- What is expected -
Take the entries that follow and return exactly the lines from the one holding "Task: Open the Response content type dropdown" through the one holding "Click プラチナプリファード text in 三井住友カード row", both included. Nothing else is needed.

- Exercise input -
================

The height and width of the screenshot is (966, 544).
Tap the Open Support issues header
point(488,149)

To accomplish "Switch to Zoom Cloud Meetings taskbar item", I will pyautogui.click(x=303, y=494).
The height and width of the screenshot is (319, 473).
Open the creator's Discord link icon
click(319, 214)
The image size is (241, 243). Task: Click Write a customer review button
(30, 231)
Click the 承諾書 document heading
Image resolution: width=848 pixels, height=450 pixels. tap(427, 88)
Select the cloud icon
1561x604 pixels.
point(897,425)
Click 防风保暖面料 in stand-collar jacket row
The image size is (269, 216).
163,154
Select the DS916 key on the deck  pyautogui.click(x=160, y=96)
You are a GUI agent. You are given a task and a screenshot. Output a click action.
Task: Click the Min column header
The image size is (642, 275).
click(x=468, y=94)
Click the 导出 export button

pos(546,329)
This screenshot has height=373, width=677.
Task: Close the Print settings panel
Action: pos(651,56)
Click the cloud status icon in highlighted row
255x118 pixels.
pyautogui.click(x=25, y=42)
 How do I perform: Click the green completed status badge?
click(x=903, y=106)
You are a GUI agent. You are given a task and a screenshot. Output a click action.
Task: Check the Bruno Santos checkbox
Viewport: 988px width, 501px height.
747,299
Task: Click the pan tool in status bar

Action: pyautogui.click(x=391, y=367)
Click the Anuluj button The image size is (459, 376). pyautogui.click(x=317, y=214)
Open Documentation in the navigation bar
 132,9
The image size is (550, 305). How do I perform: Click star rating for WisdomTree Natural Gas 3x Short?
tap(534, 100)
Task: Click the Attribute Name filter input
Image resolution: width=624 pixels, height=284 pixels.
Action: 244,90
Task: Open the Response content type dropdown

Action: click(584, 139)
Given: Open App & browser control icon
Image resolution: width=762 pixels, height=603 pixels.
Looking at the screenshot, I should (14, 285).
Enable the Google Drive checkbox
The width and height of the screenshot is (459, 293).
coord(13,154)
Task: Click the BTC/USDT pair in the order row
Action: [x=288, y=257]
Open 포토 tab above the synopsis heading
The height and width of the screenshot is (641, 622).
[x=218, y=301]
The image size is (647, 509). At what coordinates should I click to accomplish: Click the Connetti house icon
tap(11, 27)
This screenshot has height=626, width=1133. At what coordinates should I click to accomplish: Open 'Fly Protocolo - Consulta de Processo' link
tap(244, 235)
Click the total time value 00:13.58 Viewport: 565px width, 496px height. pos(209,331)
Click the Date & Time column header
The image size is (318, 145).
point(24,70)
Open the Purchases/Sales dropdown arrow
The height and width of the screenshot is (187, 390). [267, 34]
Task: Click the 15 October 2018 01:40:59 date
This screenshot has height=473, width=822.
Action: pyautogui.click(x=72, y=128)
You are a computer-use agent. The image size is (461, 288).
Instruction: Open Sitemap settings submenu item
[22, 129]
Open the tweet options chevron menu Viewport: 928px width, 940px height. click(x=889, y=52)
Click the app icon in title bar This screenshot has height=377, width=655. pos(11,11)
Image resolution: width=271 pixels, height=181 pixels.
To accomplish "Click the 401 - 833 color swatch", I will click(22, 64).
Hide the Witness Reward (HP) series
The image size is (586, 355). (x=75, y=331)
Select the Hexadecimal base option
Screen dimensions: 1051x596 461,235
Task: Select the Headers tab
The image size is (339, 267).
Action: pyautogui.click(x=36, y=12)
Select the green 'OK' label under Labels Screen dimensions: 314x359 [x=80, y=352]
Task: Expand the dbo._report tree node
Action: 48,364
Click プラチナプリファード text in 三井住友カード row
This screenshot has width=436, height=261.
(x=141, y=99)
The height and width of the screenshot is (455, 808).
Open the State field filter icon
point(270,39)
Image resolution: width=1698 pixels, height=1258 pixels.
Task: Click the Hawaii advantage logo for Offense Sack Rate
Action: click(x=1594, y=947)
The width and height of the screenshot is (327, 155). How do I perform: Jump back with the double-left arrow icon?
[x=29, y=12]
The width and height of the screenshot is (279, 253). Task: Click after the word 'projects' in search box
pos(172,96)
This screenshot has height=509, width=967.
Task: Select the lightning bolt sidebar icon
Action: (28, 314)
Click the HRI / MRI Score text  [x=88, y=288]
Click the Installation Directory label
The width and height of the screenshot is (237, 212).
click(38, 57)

================

- Response box -
Task: Open the Response content type dropdown

Action: click(584, 139)
Given: Open App & browser control icon
Image resolution: width=762 pixels, height=603 pixels.
Looking at the screenshot, I should (14, 285).
Enable the Google Drive checkbox
The width and height of the screenshot is (459, 293).
coord(13,154)
Task: Click the BTC/USDT pair in the order row
Action: [x=288, y=257]
Open 포토 tab above the synopsis heading
The height and width of the screenshot is (641, 622).
[x=218, y=301]
The image size is (647, 509). At what coordinates should I click to accomplish: Click the Connetti house icon
tap(11, 27)
This screenshot has height=626, width=1133. At what coordinates should I click to accomplish: Open 'Fly Protocolo - Consulta de Processo' link
tap(244, 235)
Click the total time value 00:13.58 Viewport: 565px width, 496px height. pos(209,331)
Click the Date & Time column header
The image size is (318, 145).
point(24,70)
Open the Purchases/Sales dropdown arrow
The height and width of the screenshot is (187, 390). [267, 34]
Task: Click the 15 October 2018 01:40:59 date
This screenshot has height=473, width=822.
Action: pyautogui.click(x=72, y=128)
You are a computer-use agent. The image size is (461, 288).
Instruction: Open Sitemap settings submenu item
[22, 129]
Open the tweet options chevron menu Viewport: 928px width, 940px height. click(x=889, y=52)
Click the app icon in title bar This screenshot has height=377, width=655. pos(11,11)
Image resolution: width=271 pixels, height=181 pixels.
To accomplish "Click the 401 - 833 color swatch", I will click(22, 64).
Hide the Witness Reward (HP) series
The image size is (586, 355). (x=75, y=331)
Select the Hexadecimal base option
Screen dimensions: 1051x596 461,235
Task: Select the Headers tab
The image size is (339, 267).
Action: pyautogui.click(x=36, y=12)
Select the green 'OK' label under Labels Screen dimensions: 314x359 [x=80, y=352]
Task: Expand the dbo._report tree node
Action: 48,364
Click プラチナプリファード text in 三井住友カード row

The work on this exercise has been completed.